Nobody was foolish enough to be deliberately disrespectful, of course, but fear wasn’t exactly the overriding sense conveyed as they mulled things over in the mixed zone.
“It is, as we say, a makeable group for us,” said Pektovic who probably feels a good deal more confident about these things after the way his side came from 2-0 down against the Belgians a couple of weeks back to secure a remarkable 5-2 victory and so ensure qualification for the semi-finals, not to be confused with the qualification play-offs, of the Nations League.
“Yes, we have improved but tomorrow is a new day and our aim is to confirm that we have improved then and the next day . . . it’s very important.”
A tight World Cup play-off against Northern Ireland provided some small sense, he acknowledged, of what he and his players might expect next year but, he said: “It’s very hard to make the comparison between the two teams.

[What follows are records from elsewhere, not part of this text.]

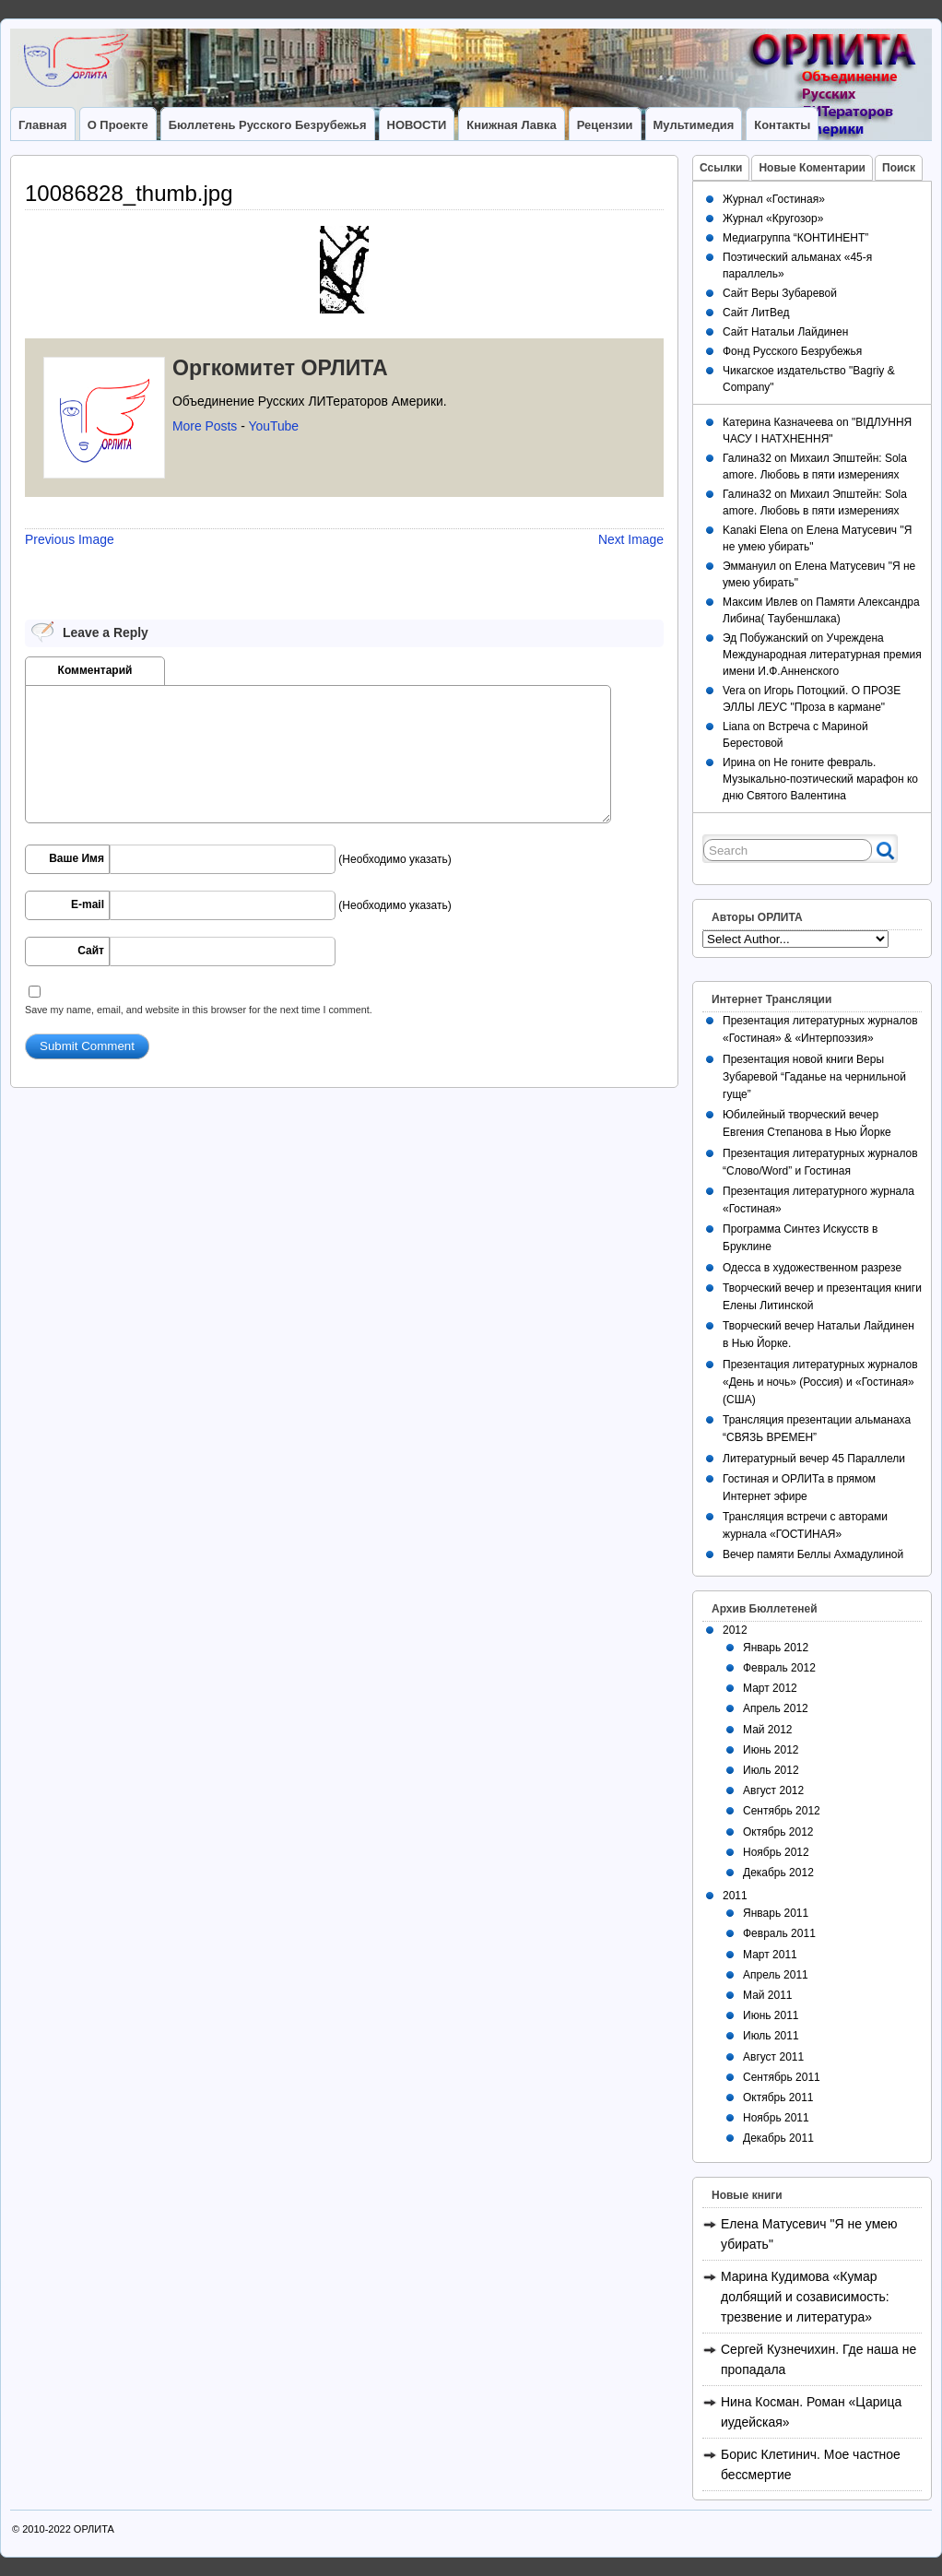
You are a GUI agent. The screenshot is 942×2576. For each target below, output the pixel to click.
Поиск (898, 167)
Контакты (782, 125)
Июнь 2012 (771, 1749)
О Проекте (118, 125)
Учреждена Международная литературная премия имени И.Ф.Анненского (822, 655)
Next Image (631, 539)
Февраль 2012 (779, 1667)
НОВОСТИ (417, 125)
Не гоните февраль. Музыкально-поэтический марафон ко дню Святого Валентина (820, 779)
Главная (42, 125)
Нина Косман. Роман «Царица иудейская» (811, 2411)
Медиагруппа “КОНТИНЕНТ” (795, 237)
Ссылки (721, 167)
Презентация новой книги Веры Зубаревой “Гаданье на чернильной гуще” (814, 1077)
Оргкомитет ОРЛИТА (280, 368)
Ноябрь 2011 (776, 2117)
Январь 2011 (775, 1913)
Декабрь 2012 (778, 1872)
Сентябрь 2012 (781, 1810)
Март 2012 (770, 1688)
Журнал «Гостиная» (774, 199)
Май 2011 (768, 1995)
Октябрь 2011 (778, 2097)
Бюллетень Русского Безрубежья (268, 125)
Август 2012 (773, 1790)
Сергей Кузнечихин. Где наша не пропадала (818, 2359)
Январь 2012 (775, 1647)
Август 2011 (773, 2056)
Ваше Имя (76, 858)
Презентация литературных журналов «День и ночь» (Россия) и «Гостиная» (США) (820, 1382)
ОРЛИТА (94, 2529)
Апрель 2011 (775, 1974)
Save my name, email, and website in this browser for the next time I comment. (198, 1009)
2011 (735, 1895)
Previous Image (69, 539)
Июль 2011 (771, 2035)
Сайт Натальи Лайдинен (785, 331)
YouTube (273, 426)
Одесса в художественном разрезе (812, 1267)
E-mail (87, 904)
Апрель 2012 (775, 1708)
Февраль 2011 (779, 1933)
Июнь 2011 (771, 2015)
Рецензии (605, 125)
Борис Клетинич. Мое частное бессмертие (811, 2464)
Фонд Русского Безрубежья (792, 351)
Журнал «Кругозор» (773, 218)
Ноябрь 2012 (776, 1852)
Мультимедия (694, 125)
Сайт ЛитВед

It will be a different game and a new coach can lead to improvements but what worries me more is that they [Ireland] don’t concede a lot of goals.
“I remember when we played against them [in a friendly in March 2016] it was very hard to score against them and we didn’t succeed in the end. That will be the focus now, to try and score against this strong defending team.”

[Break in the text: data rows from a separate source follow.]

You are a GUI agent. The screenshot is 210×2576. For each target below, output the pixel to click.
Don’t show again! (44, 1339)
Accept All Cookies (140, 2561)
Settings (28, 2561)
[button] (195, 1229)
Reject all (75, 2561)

The Danes have had a few problems on that scoring front too – although not when it mattered most with the deluge last year in Dublin serving as a warning of just how badly things can go wrong when Ireland have to chase a game against sides of their quality.
“I think when new people come in, things will change a bit,” said Tomasson before adding, a little damningly: “You can always change the system, the way of thinking, but still the players will be the same. It’s always the quality of the player which is the conclusion as to how you will play.

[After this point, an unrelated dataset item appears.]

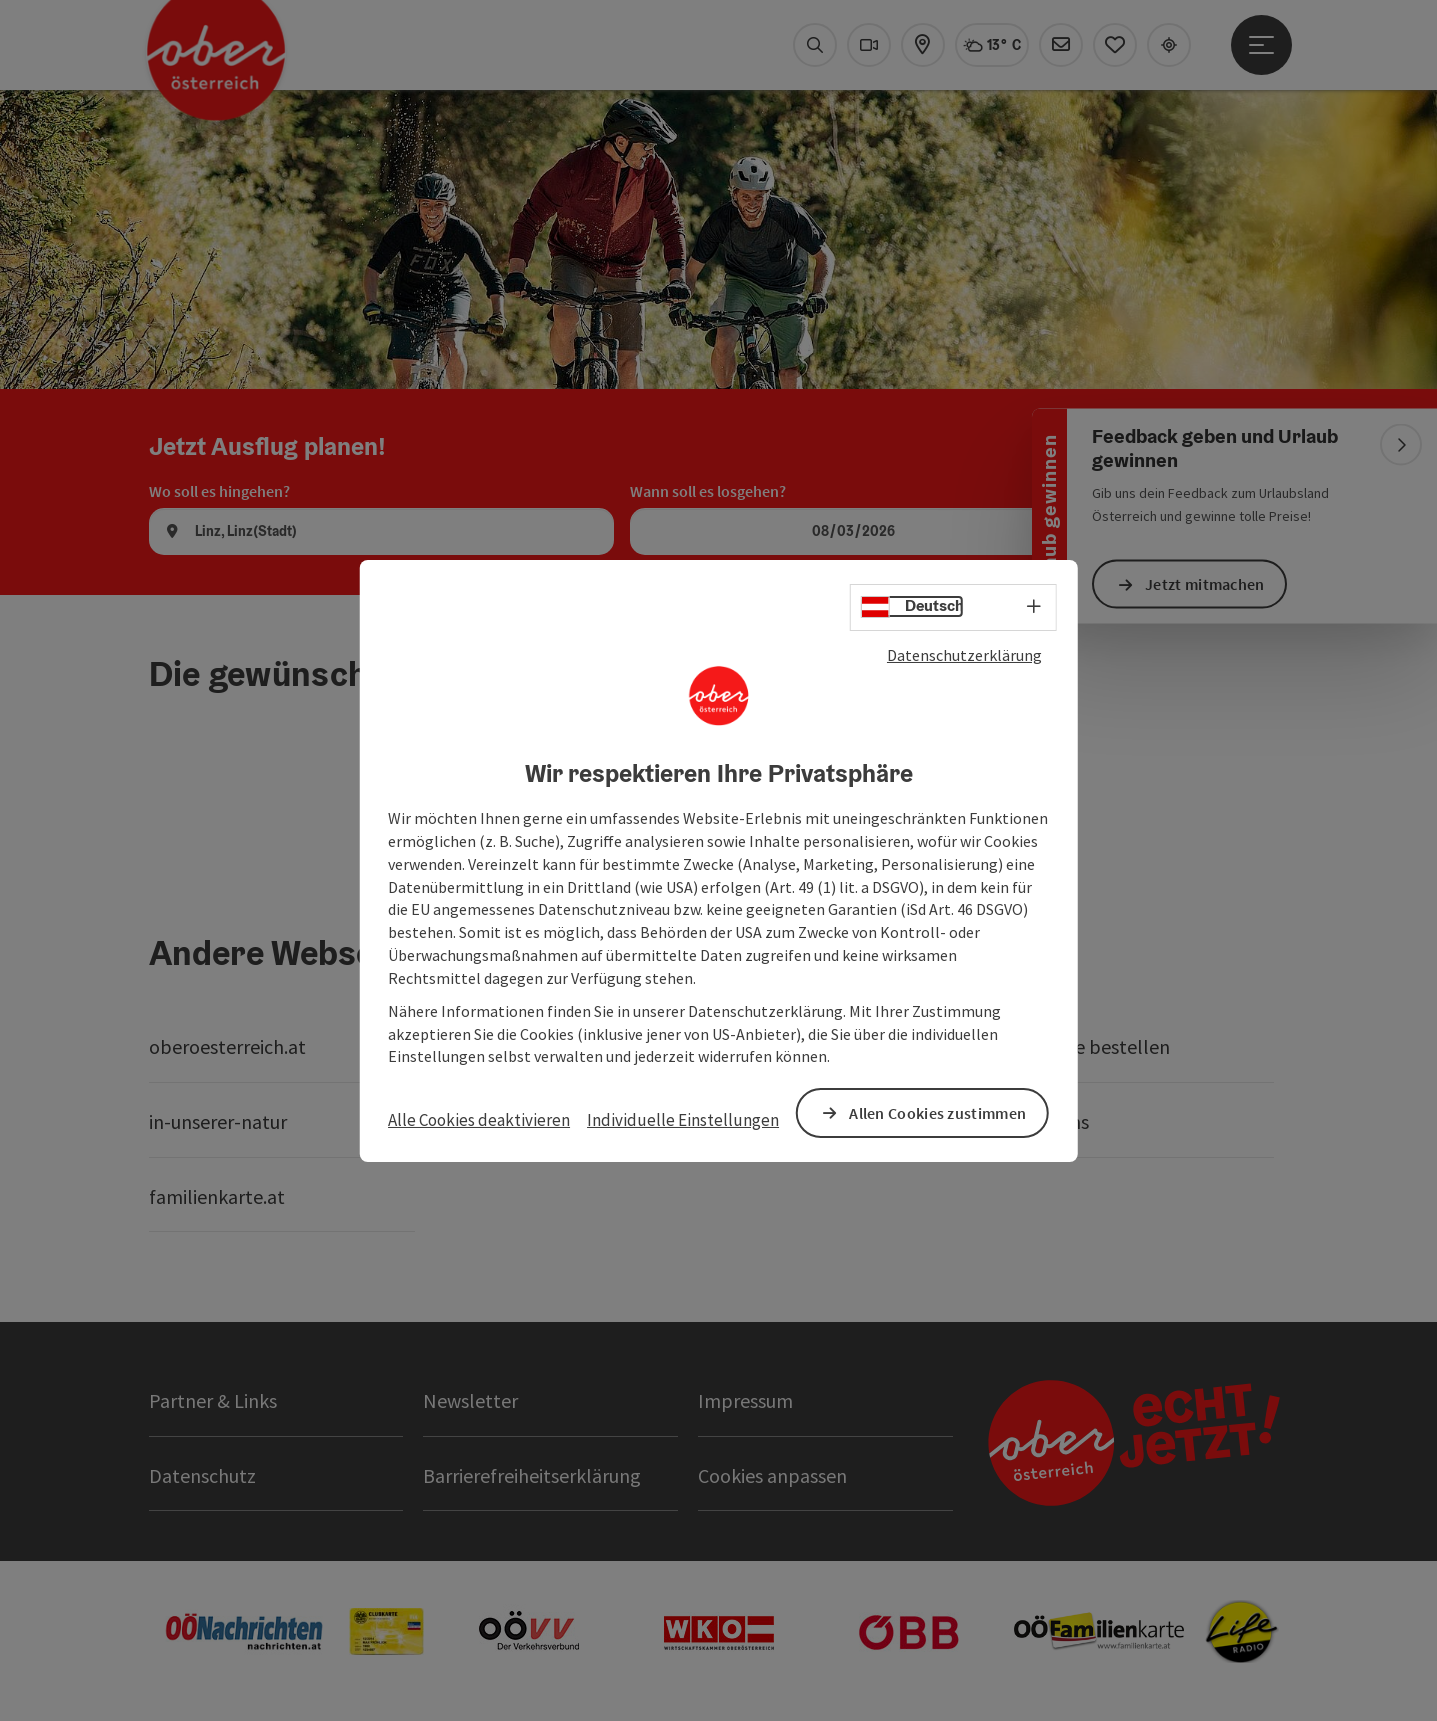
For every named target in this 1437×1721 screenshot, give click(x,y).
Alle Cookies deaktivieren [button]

“I think we know all the players quite well. They will probably not get any new players in, but at the end of the day we have to look at ourselves, how we are performing, how we are playing and the way we want to play. I think we are strong. I know Ireland are a good side. But we enjoy coming here to Dublin.”
For Georgia, their coach Vladimir Weiss said, it is, after some tough games and close run things, “time to finally win against Ireland.”
A successful Nations League campaign – they won their League D group and are sure of a play-off that offers a realistic prospect of qualification – will have boosted confidence and McCarthy’s side will have to be better against them than last time when a 1-1 draw might easily have ended in defeat.
Gibraltar also tasted victory in the Nations League and, though they hope to play their games on home soil, the ease of Ireland’s two victories the last time the sides met suggests that pretty most of McCarthy’s men would have to have “a Macedonia,” for their campaign to hit the rocks there.
Avoiding them elsewhere, though, looks set to be quite a challenge.